To enhance this solution in case there is no private Integer key;
available on the Data
object I can generate the partition based on a hash. I used another parameter that is the parallelism
. It is basically for a restore operation if you save the values on a storage using a parallelism of X
and when you afterwards read the same values but using a different parallelism != X
you can preserve the values on the same group. So I used int partition = (getDifferentHashCode(value) * parallelism) % numberOfPartitions;
which is also inspired by the blog post that I mentioned. I prefer this approach.

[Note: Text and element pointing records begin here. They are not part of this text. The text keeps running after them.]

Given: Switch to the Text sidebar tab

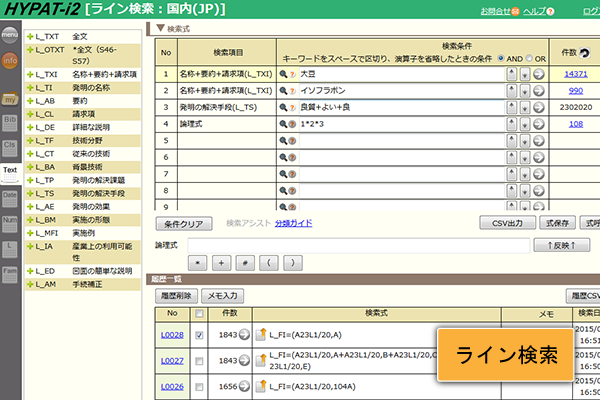Looking at the screenshot, I should coord(10,170).
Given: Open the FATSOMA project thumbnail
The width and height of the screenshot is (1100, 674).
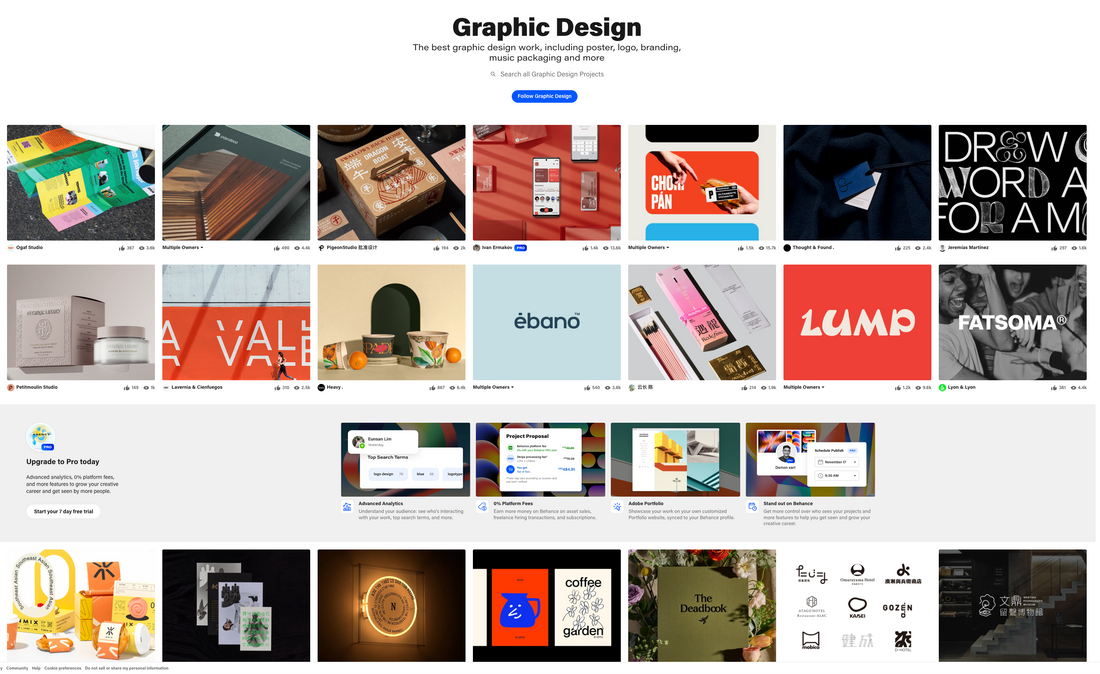Looking at the screenshot, I should [1012, 322].
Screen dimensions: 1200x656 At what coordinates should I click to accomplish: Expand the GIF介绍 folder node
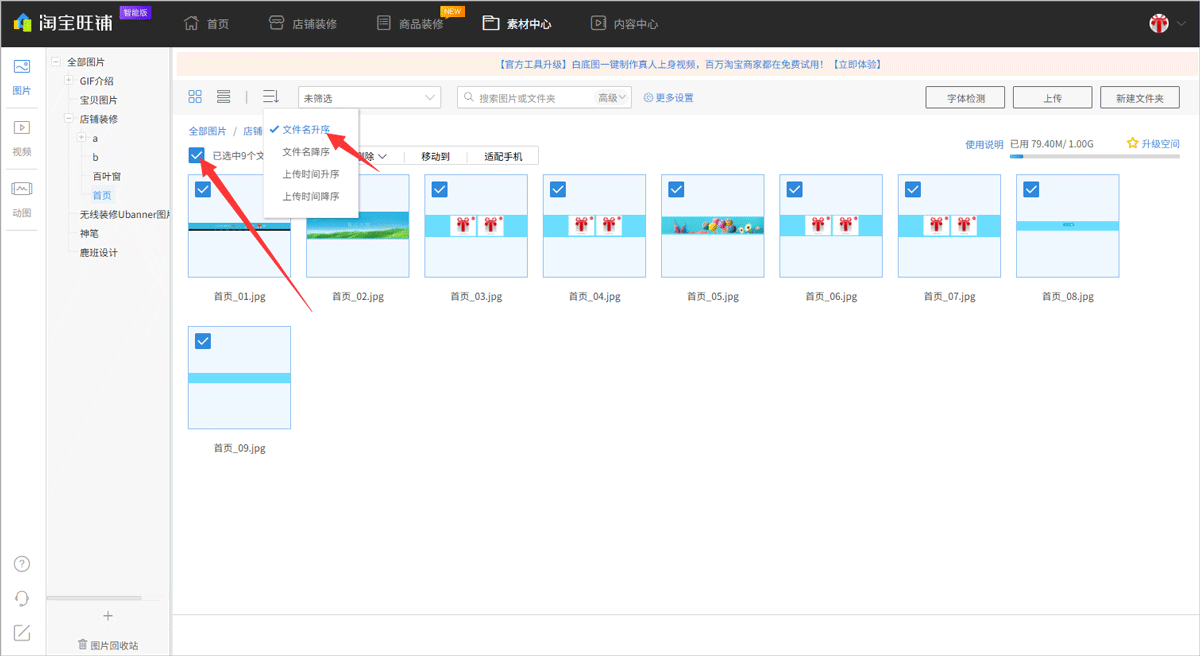point(68,81)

public Flux<GroupedFlux<Integer, Data>> createFluxUsingHashGroupBy(List<String> dataList, int numberOfPartitions, int parallelism, int maxCount) {
return Flux
.fromStream(IntStream.range(0, maxCount)
.mapToObj(i -> {
int randomPosition = ThreadLocalRandom.current().nextInt(0, dataList.size());
String value = dataList.get(randomPosition);
int partition = (getDifferentHashCode(value) * parallelism) % numberOfPartitions;
return new Data(i, value, partition);
})
)
.delayElements(Duration.ofMillis(10))
.log()
.groupBy(Data::getPartition);
}
public int getDifferentHashCode(String value) {
int hash = 7;
for (int i = 0; i < value.length(); i++) {
hash = hash * 31 + value.charAt(i);
}
return hash;
}
unit test:
@Test
void testFluxUsingHashGroupBy() {
int numberOfPartitions = 3;
int parallelism = 2;
int maxCount = 100;
Flux<GroupedFlux<Integer, Data>> dataGroupedFlux = fluxAndMonoTransformations.createFluxUsingHashGroupBy(expect, numberOfPartitions, parallelism, maxCount);
StepVerifier.create(dataGroupedFlux)
.expectNextCount(numberOfPartitions)
.verifyComplete();
}
Regarding the backpressure questions, I think it could come in another SO question.